Primary Role for Kinin B 1 and B 2 Receptors in Glioma Proliferation

This study investigated the role of kinins and their receptors in malignant brain tumors. As a first approach, GL-261 glioma cells were injected (2 × 10 5 cells in 2 μl/2 min) into the right striatum of adult C57/BL6 wild-type, kinin B 1 and B 2 receptor knockout (KOB 1 R and KOB 2 R) and B 1 and B 2 receptor double knockout mice (KOB 1 B 2 R). The animals received the selective B 1 R (SSR240612) and/or B 2 R (HOE-140) antagonists by intracerebroventricular (i.c.v.) route at 5, 10, and 15 days. The tumor size quantification, mitotic index, western blot analysis, quantitative autoradiography, immunofluorescence, and confocal microscopy were carried out in brain tumor samples, 20 days after tumor induction.

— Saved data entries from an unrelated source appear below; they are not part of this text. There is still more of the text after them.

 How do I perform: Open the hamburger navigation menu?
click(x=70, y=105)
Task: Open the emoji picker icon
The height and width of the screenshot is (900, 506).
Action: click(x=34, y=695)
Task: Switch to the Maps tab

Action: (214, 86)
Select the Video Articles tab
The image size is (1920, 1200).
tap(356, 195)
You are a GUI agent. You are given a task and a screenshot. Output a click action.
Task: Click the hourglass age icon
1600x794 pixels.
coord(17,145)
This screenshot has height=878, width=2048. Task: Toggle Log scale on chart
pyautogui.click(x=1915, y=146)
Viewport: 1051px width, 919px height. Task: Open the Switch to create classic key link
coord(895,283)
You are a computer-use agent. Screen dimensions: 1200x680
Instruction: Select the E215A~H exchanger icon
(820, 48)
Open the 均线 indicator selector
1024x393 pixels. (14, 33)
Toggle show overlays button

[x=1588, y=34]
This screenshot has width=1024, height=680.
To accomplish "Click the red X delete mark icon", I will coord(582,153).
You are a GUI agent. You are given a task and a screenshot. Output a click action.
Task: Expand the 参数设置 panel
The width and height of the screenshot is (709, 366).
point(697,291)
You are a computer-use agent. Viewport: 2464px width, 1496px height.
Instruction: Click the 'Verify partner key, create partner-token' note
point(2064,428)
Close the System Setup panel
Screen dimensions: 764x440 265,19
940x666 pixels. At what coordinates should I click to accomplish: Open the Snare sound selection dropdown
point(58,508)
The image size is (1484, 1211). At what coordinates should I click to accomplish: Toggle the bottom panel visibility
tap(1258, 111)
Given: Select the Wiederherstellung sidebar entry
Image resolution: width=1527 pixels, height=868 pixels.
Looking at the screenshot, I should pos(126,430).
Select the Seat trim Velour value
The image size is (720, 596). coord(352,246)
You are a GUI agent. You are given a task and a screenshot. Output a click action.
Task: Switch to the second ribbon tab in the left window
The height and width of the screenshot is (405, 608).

Our results revealed an uncontrolled tumor growing in KOB 1 R or SSR240612-treated mice, which was blunted by B 2 R blockade with HOE-140, suggesting a crosstalk between B 1 R and B 2 R in tumor growing. Combined treatment with B 1 R and B 2 R antagonists normalized the upregulation of tumor B 1 R and decreased the tumor size and the mitotic index, as was seen in double KOB 1 B 2 R. The B 1 R was detected on astrocytes in the tumor, indicating a close relationship between this receptor and astroglial cells. Noteworthy, an immunohistochemistry analysis of tumor samples from 16 patients with glioma diagnosis revealed a marked B 1 R immunopositivity in low-grade gliomas or in older glioblastoma individuals. Furthermore, the clinical data revealed a significantly higher immunopositivity for B 1 R, when compared to a lower B 2 R immunolabeling. Taken together, our results show that blocking simultaneously both kinin receptors or alternatively stimulating B 1 R may be of therapeutic value in the treatment of brain glioblastoma growth and malignancy.